Studies have suggested that in conflict settings, quantity and frequency of use tend to
increase from the pre-conflict stage to peri- and post-conflict. Increase in use of one
substance can also lead to initiation of new substances, resulting in more complex cases of
polysubstance use.
In Mantapala refugee settlement in Zambia, the proposed study setting, unhealthy AOD use is
reportedly common. In July 2019, United Nations High Commissioner for Refugees (UNHCR)
requested psychiatric clinical officers from local health facilities in Nchelenge, Zambia to
do an assessment of mental health problems among refugees in Mantapala. The community-based
convenience sample consisted of 200 people, of whom 35 (18%) had probable alcohol use
disorder, mostly adult men and adolescents (male and female), and frequent cannabis use among
people who were drinking alcohol. Reports from 7 refugee incentive workers and 17
representatives from 6 implementing agencies during an initial site visit indicated that
unhealthy AOD use was associated with individual, family, and community consequences (injury,
gender-based violence, diversion of livelihoods). Reports from the province of origin
(Katanga, DRC) and host country (Zambia) have also found AOD use to be prevalent.
The proposed study will test an intervention package known as 'screening, brief intervention,
and referral to treatment' (SBIRT). SBIRT systems are evidence-based for the treatment of
unhealthy AOD use in non-humanitarian settings and can efficiently provide individuals with
an appropriate level of care based on their symptom presentation and severity. For example,
individuals with hazardous AOD use but without a more severe disorder and without mental
health comorbidities may be best served by a brief intervention (BI); for many of these
individuals, a full course of a psychotherapy may not be necessary (i.e., inefficient use of
limited resources). On the other hand, individuals with more severe AOD disorder or mental
health comorbidities likely require more comprehensive treatment. In this trial the
investigators will provide BI or BI+psychotherapy commensurate with an individual's symptom
presentation.
The interventions included in the SBIRT system are the Common Elements Treatment
Approach-Brief Intervention (CETA-BI) and the full CETA psychotherapy (CETA). Previous
randomized controlled trials have found CETA to be an effective treatment, including among
refugees, for a range of mental and behavioral health problems, including depression,
anxiety, trauma, and functional impairment. CETA has recently been tested in Zambia and found
to also reduce unhealthy alcohol use in addition to mental health problems and intimate
partner violence. CETA is a transdiagnostic approach, meaning that counselors trained in CETA
are equipped with the ability to treat a range of co-occurring mental and behavioral health
conditions. It was developed for use in low- and middle-income countries (LMIC) to facilitate
lower cost and sustainability. CETA includes 9 cognitive behavioral elements found in most
evidence-based psychological treatments. CETA is 6-12 weekly one-hour sessions with
flexibility depending on symptom severity. CETA-BI combines motivational interviewing skills
with cognitive behavioral therapy to assist clients in considering changing their rates of
AOD use. The intervention lasts 30-40 minutes and consists of 6 components including: 1)

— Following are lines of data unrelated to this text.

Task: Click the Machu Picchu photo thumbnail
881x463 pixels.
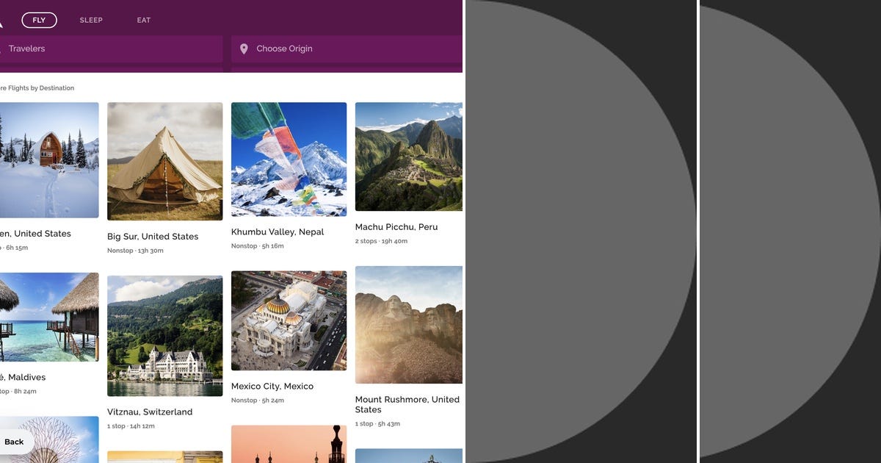Action: pyautogui.click(x=408, y=157)
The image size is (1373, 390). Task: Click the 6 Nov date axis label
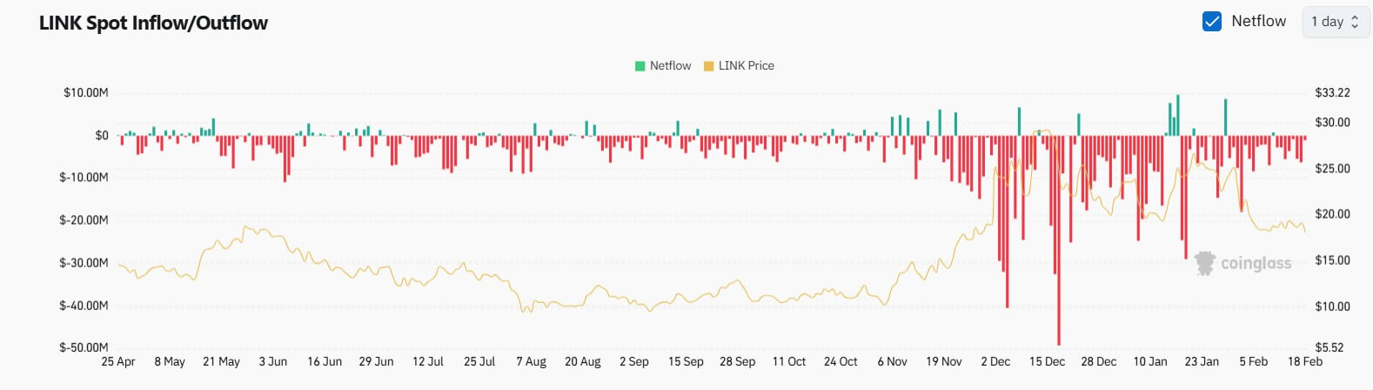[892, 361]
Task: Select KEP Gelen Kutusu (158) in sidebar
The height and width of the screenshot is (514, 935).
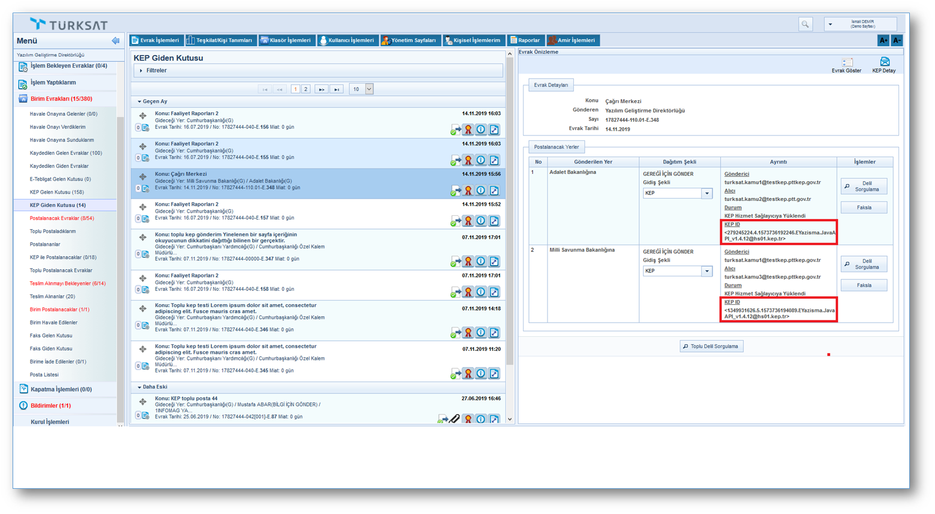Action: click(x=57, y=192)
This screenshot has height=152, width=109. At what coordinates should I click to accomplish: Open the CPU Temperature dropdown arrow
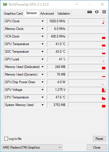click(42, 97)
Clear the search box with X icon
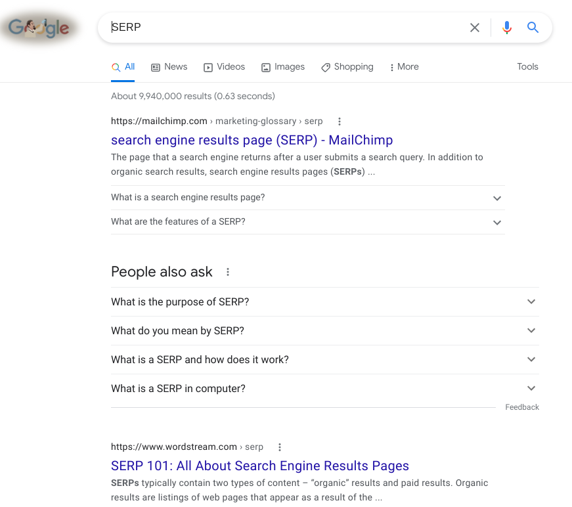Viewport: 572px width, 507px height. coord(474,28)
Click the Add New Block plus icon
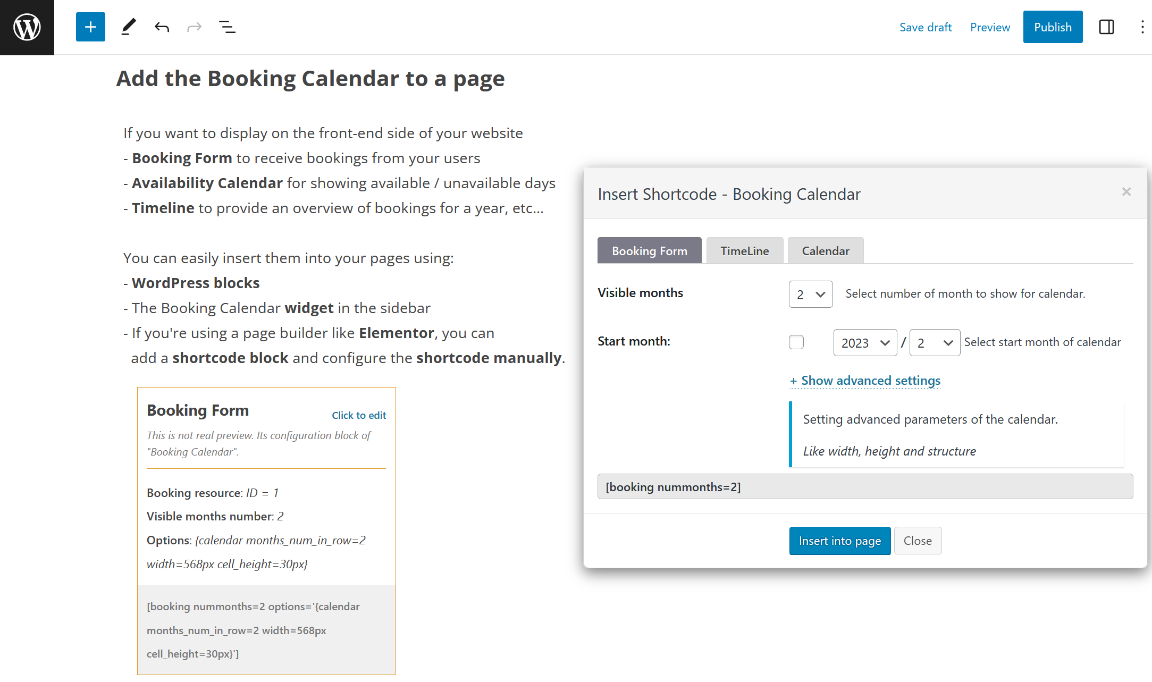Image resolution: width=1152 pixels, height=682 pixels. click(90, 27)
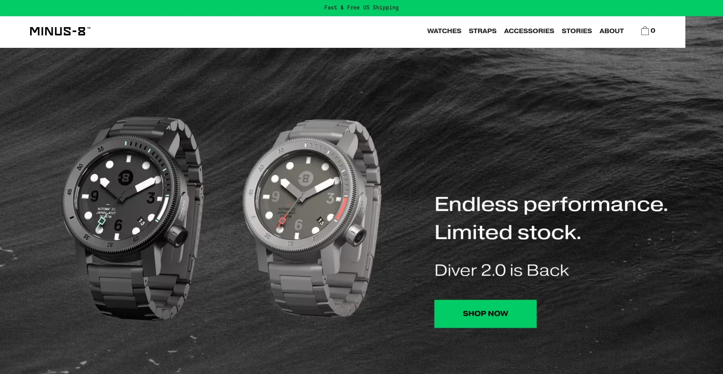Image resolution: width=723 pixels, height=374 pixels.
Task: Click the MINUS-8 logo
Action: [x=60, y=31]
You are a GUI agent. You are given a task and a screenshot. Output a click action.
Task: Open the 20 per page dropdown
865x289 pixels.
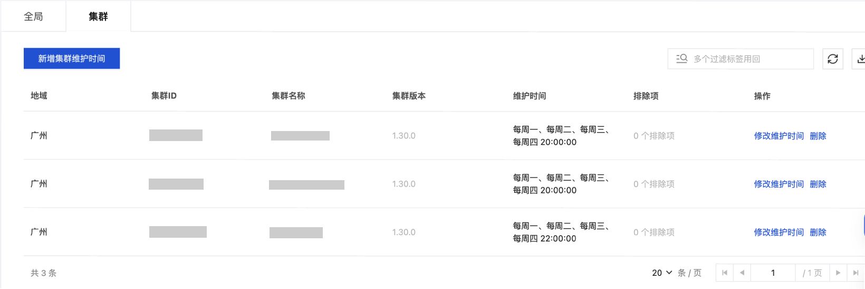tap(662, 273)
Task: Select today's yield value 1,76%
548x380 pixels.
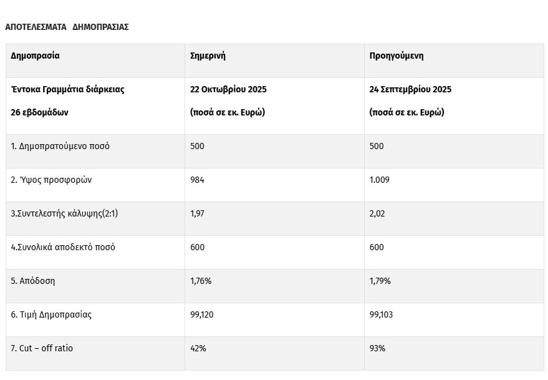Action: [201, 281]
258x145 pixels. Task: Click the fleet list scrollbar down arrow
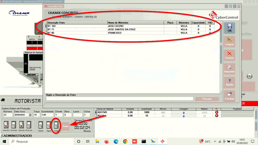pyautogui.click(x=221, y=92)
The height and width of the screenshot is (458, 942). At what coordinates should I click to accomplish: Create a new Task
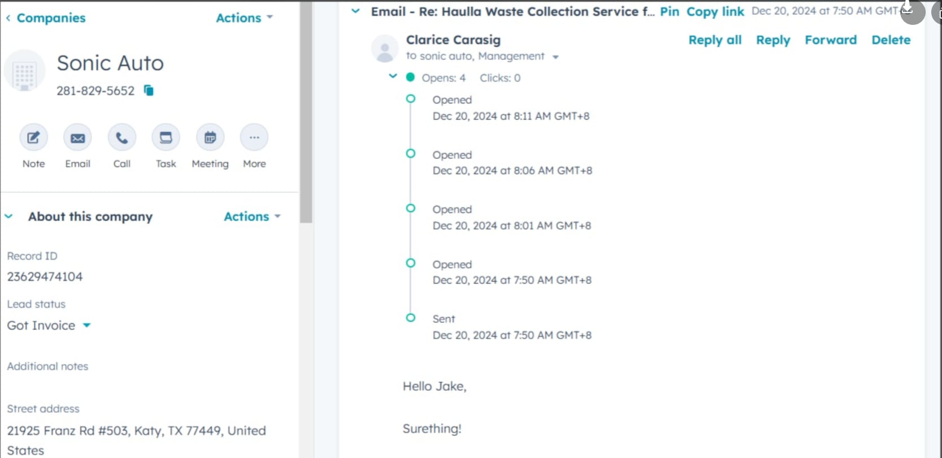[x=166, y=137]
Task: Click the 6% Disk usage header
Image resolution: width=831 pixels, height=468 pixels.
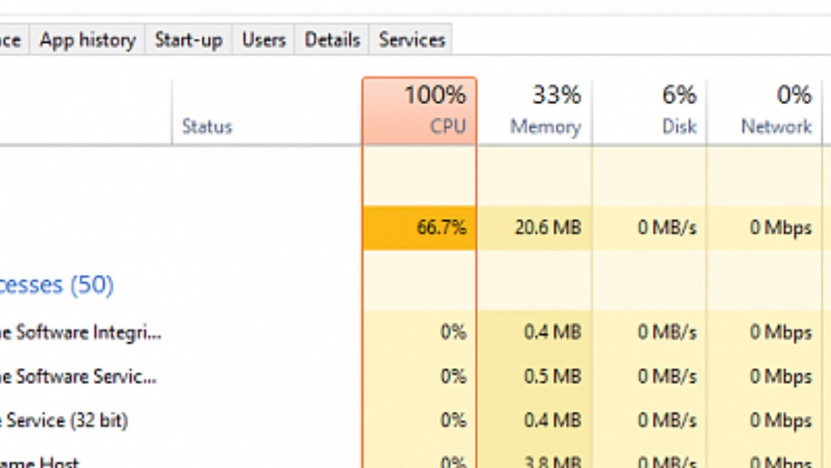Action: (678, 95)
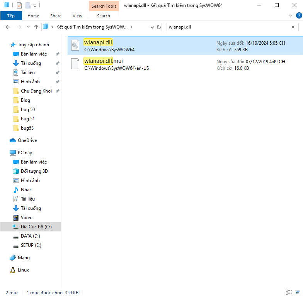Open the Share ribbon tab
This screenshot has width=303, height=297.
click(56, 16)
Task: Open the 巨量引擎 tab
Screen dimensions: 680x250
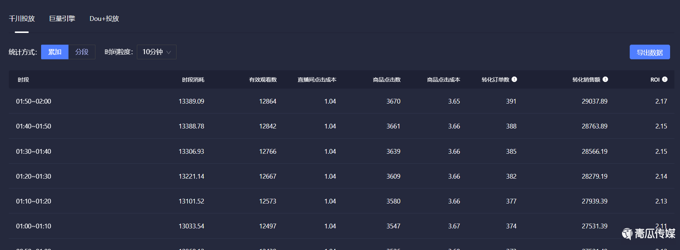Action: [x=62, y=19]
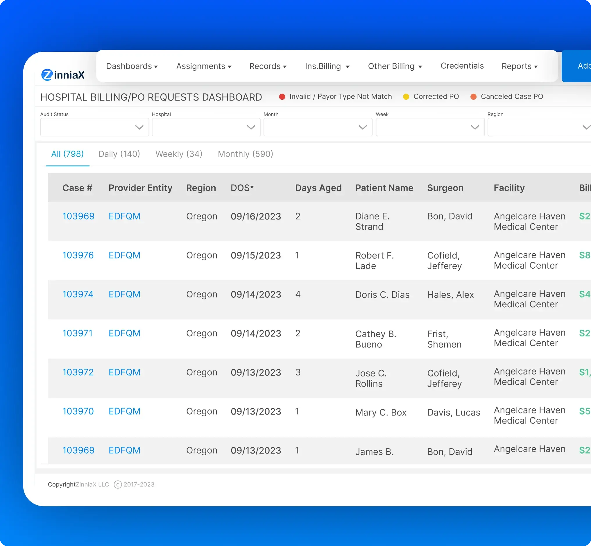Screen dimensions: 591x546
Task: Click the Credentials menu item
Action: tap(462, 65)
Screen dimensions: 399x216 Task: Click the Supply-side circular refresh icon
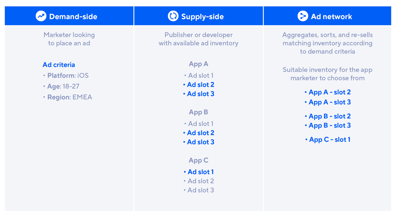coord(173,16)
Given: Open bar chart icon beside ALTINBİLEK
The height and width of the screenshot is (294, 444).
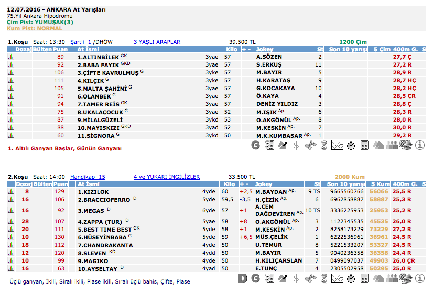Looking at the screenshot, I should pos(10,57).

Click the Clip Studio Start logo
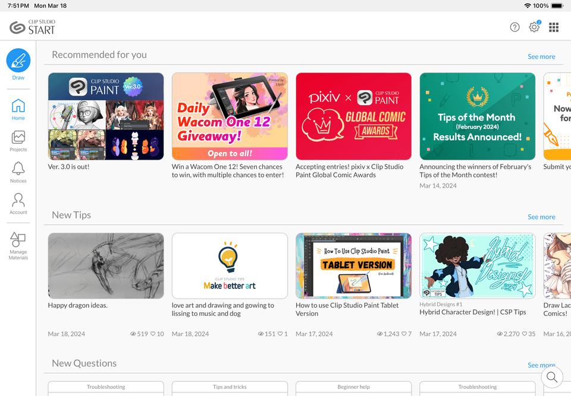[x=32, y=27]
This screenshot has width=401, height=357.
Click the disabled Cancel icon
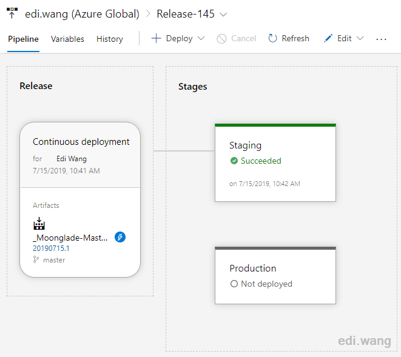tap(221, 39)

screening; 2) identifying the impacts of unhealthy AOD use; 3) talking about change and
goal-setting; 4) understanding the primary reason for drinking; 5) skill building; and 6)
referral for services. CETA-BI and CETA were previously found effective for AOD use and
mental health problems within HIV care in Lusaka, Zambia. CETA-BI and CETA have significant
potential for adaptation and implementation in refugee settings but a rigorous RCT adapting
and testing them in an SBIRT stepped-care approach among refugees is warranted.